Forgive me if you’ve seen this Uptown Funk mashup already, because it’s been seen 63 million times, but take just a few minutes and watch it again. I dare you to try to suppress a smile.
“The best things happen while you’re dancing,” sang Danny Kaye and Vera Ellen in White Christmas. When my now-husband and I first met, one of our first dates was at a country line dancing bar. I watched him move across the hardwood to one of the most challenging of line dances, and then ended up in his commanding arms for a waltz, his eyes locked on mine. Yes, Danny Kaye, I agree, the best things do happen while you’re dancing.
Our impulse to dance as a species is a celebration of love and a longing for greater intimacy and connection, whether romantic, relational, or spiritual. It seems embedded in our DNA, this desire to move to rhythm, to raise our hands and spin, to bob, to glide, to turn. Up from the deep our praises rise. We celebrate life, we celebrate family, we celebrate friendship, we celebrate marriage, we sing and laugh and then can’t help but move.
Dancing draws us closer to each other.

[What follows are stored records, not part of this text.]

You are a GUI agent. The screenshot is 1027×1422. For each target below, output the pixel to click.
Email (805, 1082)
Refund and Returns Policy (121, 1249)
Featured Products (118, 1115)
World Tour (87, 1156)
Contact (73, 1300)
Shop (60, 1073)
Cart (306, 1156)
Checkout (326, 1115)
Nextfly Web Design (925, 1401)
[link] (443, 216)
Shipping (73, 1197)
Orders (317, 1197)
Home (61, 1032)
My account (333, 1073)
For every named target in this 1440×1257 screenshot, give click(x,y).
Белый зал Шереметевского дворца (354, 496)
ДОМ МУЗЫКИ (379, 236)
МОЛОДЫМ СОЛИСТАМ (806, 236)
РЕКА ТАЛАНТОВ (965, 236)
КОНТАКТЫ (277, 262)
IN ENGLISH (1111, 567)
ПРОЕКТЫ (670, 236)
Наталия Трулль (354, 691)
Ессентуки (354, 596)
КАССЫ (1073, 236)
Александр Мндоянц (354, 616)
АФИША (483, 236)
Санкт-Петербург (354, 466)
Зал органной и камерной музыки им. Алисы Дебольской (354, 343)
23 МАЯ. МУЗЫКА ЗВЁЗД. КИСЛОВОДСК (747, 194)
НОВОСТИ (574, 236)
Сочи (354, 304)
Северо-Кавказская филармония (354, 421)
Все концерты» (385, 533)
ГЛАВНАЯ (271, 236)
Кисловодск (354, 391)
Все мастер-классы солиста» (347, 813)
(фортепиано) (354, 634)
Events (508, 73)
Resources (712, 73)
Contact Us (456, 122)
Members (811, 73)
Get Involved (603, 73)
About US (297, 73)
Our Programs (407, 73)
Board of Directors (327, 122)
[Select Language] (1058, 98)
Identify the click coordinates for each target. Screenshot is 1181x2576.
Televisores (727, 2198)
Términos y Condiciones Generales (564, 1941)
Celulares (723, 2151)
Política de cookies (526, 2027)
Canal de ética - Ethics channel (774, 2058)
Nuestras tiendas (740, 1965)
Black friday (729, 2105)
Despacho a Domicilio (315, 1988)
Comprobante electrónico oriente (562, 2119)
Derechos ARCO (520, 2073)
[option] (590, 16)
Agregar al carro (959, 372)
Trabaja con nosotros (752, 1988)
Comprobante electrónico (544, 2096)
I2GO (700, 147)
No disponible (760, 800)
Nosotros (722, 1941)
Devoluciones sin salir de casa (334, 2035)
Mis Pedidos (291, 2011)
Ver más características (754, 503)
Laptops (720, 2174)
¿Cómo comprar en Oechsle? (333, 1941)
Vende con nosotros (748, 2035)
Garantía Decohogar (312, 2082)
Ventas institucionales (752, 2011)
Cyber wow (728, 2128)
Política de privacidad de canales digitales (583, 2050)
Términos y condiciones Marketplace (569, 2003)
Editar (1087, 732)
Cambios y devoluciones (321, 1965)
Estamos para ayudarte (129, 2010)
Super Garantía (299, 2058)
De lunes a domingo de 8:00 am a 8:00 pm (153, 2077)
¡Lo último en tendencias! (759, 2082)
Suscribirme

Dancing draws us closer to God.
“You did it: you changed wild lamentPsalm 30:11-12 MSG
into whirling dance;
You ripped off my black mourning band
and decked me with wildflowers.
I’m about to burst with song;
I can’t keep quiet about you.
God, my God,
I can’t thank you enough.”
We are made to praise. We are made to celebrate the goodness of creation, the miracle of just plain living and breathing.
“Oh, visit the earth,Psalm 65:9-13 MSG
ask her to join the dance!
Deck her out in spring showers,
fill the God-River with living water.
Paint the wheat fields golden.
Creation was made for this!
Drench the plowed fields,
soak the dirt clods
With rainfall as harrow and rake
bring her to blossom and fruit.
Snow-crown the peaks with splendor,
scatter rose petals down your paths,
All through the wild meadows, rose petals.
Set the hills to dancing,
Dress the canyon walls with live sheep,
a drape of flax across the valleys.
Let them shout, and shout, and shout!
Oh, oh, let them sing!”
All of creation is dancing. Maybe it’s time to accept creation’s invitation and join in the song.